COMPITO 1: Trasformi in una tabella Markdown, con le colonne «Numero» e «Contenuto della riga», soltanto le righe dei dati registrati che vanno da quella contenente "You are a GUI" giù fino a quella contenente "This screenshot has", entrambe incluse. Tralasci le righe vuote.

TESTO:
/---
Il potere delle parole

Infrangere vecchi e obsoleti modelli significa mettere in moto energie inaspettate, significa altresì riprogettarsi, sperimentare ulteriori possibilità di comportamento, generare parole nuove e porsi, soprattutto, nuove domande per venir via dalla spirale delle domande che fanno parte di un sistema autogenerantesi e autoperpetuantesi.

Detto così sembra un percorso tortuoso, piuttosto irreale, irto di difficoltà.

Le difficoltà, inutile negarlo, ci sono. Sono molteplici e ben si saldano a un sentire comune che nulla vorrebbe fosse toccato, cambiato, sostituito, trasformato.

La trasformazione richiede, difatti, non solo una precisa consapevolezza (non basta sapere per attivarsi) ma un processo di presa in carico di sé per fare breccia in un quotidiano, carico di abitudini e di reiterazioni.

Alcune strategie lessicali possono esserci complici e aiutarci nel generare profondi cambi di prospettiva.
\---
COMPITO 2: Prosegua il testo sul potere delle parole, ripartendo subito dopo la sua ultima frase.

DATI REGISTRATI:
/---
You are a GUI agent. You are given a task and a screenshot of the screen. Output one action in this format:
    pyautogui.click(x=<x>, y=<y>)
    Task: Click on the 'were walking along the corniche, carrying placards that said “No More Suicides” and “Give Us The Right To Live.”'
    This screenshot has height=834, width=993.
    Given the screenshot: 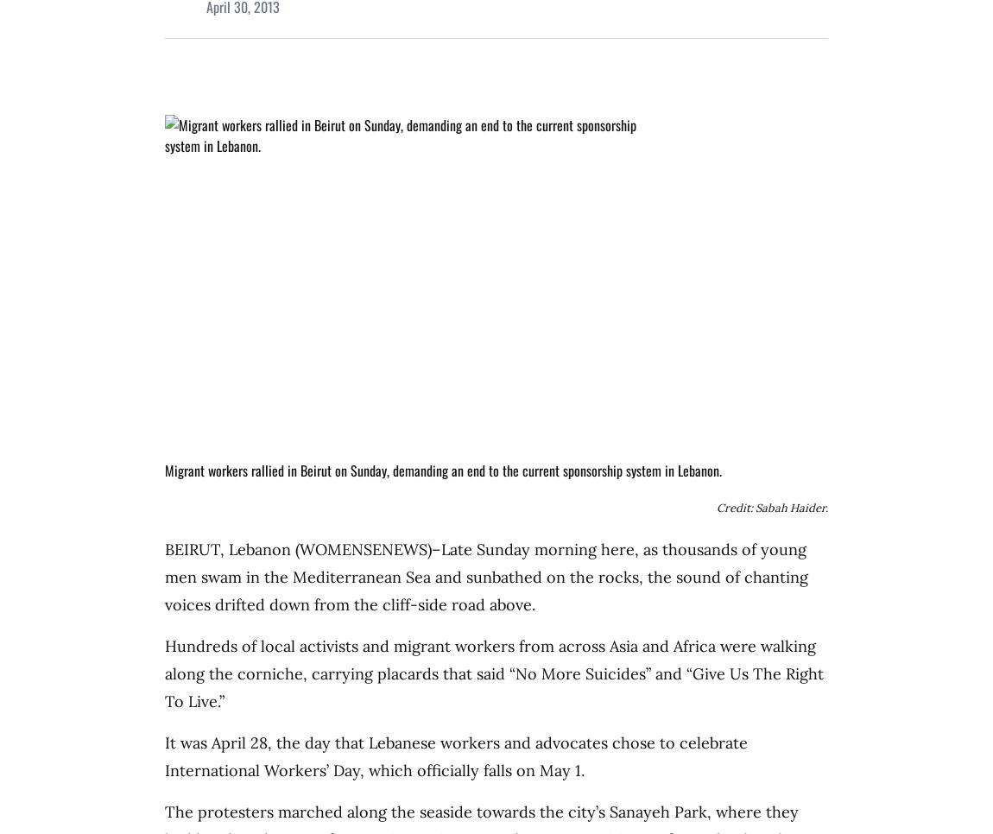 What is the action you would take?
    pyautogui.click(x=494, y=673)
\---
/---
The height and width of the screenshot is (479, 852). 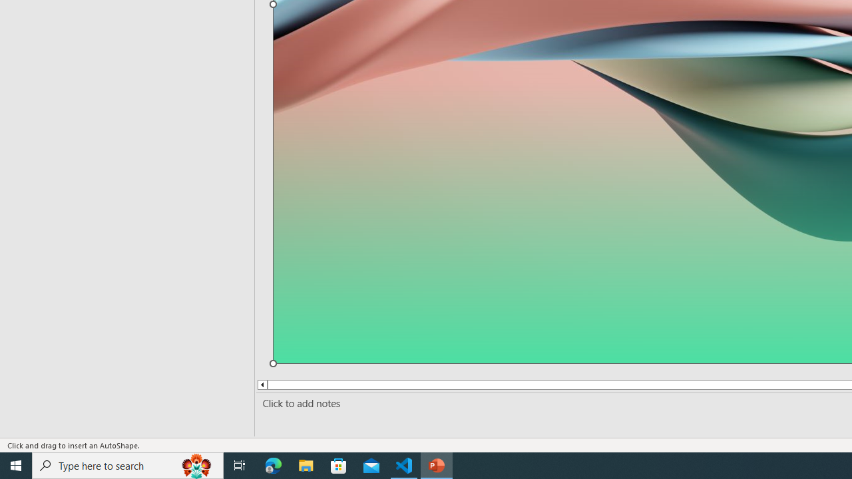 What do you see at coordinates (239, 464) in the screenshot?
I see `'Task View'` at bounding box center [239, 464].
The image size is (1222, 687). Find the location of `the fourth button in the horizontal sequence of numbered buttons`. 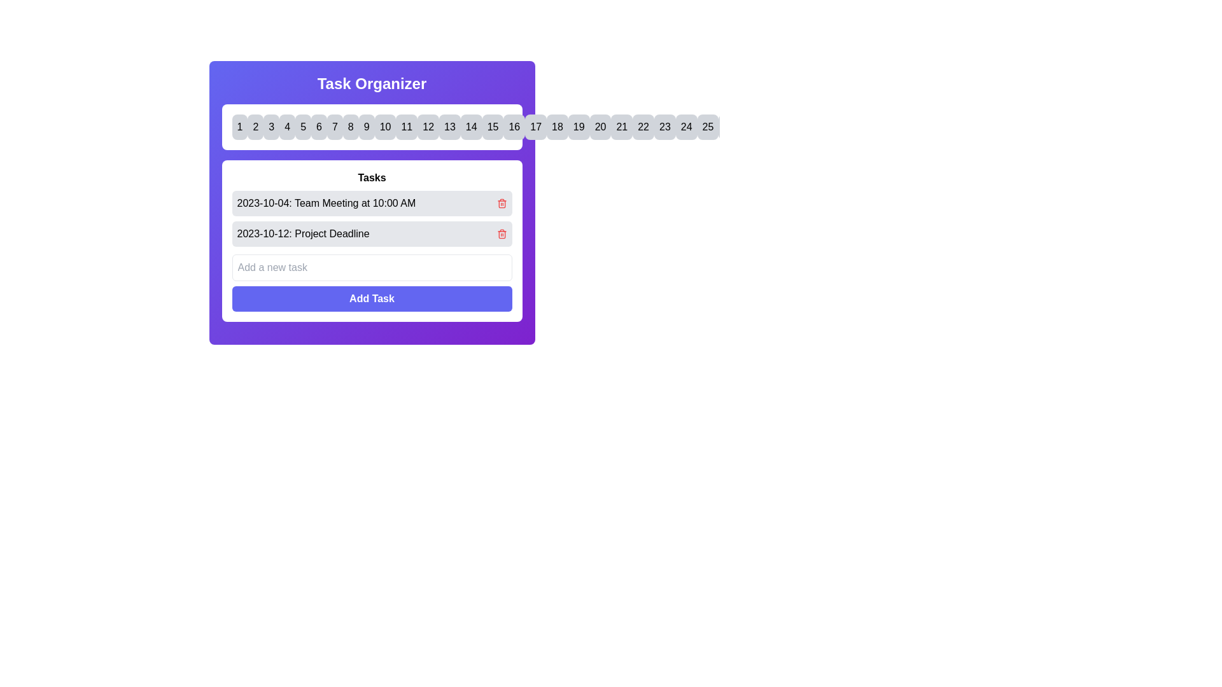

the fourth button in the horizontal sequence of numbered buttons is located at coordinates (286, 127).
\---
RISULTATO DELL'ESERCIZIO 1:
| Numero | Contenuto della riga |
|---|---|
| 1 | You are a GUI agent. You are given a task and a screenshot of the screen. Output one action in this format: |
| 2 |     pyautogui.click(x=<x>, y=<y>) |
| 3 |     Task: Click on the 'were walking along the corniche, carrying placards that said “No More Suicides” and “Give Us The Right To Live.”' |
| 4 |     This screenshot has height=834, width=993. |

RISULTATO DELL'ESERCIZIO 2:
“Siamo” le nostre parole, queste ci rappresentano e hanno il preciso compito di aiutarci a catalogare, strutturare e decodificare il nostro mondo interiore. Sono le nostre “mappe” che ci consentono di muoverci nel mondo esterno, di interpretarlo, di renderlo un luogo meno ostile, insicuro e nemico. Sostituire alcune parole, che ci imprigionano in significati deteriorati, potrebbe rappresentare la spinta propulsiva a prendere parte attiva nel mondo dei “sinonimi”, dei “contrari”, dei significati altri per rivedere schemi di credenze e convinzioni consolidati.

Il viaggio dell’Eroina, libro scritto da Maureen Murdock, una psicoanalista junghiana, parte dalla domanda del Perché il viaggio è stato sempre declinato al maschile?, cosa manca al femminile per poterlo compiere? 

Oltre che un’evidente esclusione, le sue domande, pongono l’attenzione su come alcune modalità linguistiche si installano e si autodeterminano, venendo così a rappresentare l’unico significato. La domanda, dopo aver ricevuto una risposta elusiva e per nulla soddisfacente dallo stesso autore dell’Eroe dai mille volti (Joseph Campbell), ha messo in moto la Murdok, che ha deciso così di proporre una sua versione che non fosse una copia del viaggio dell’eroe ma che prendesse in considerazioni le differenti realtà e possibilità.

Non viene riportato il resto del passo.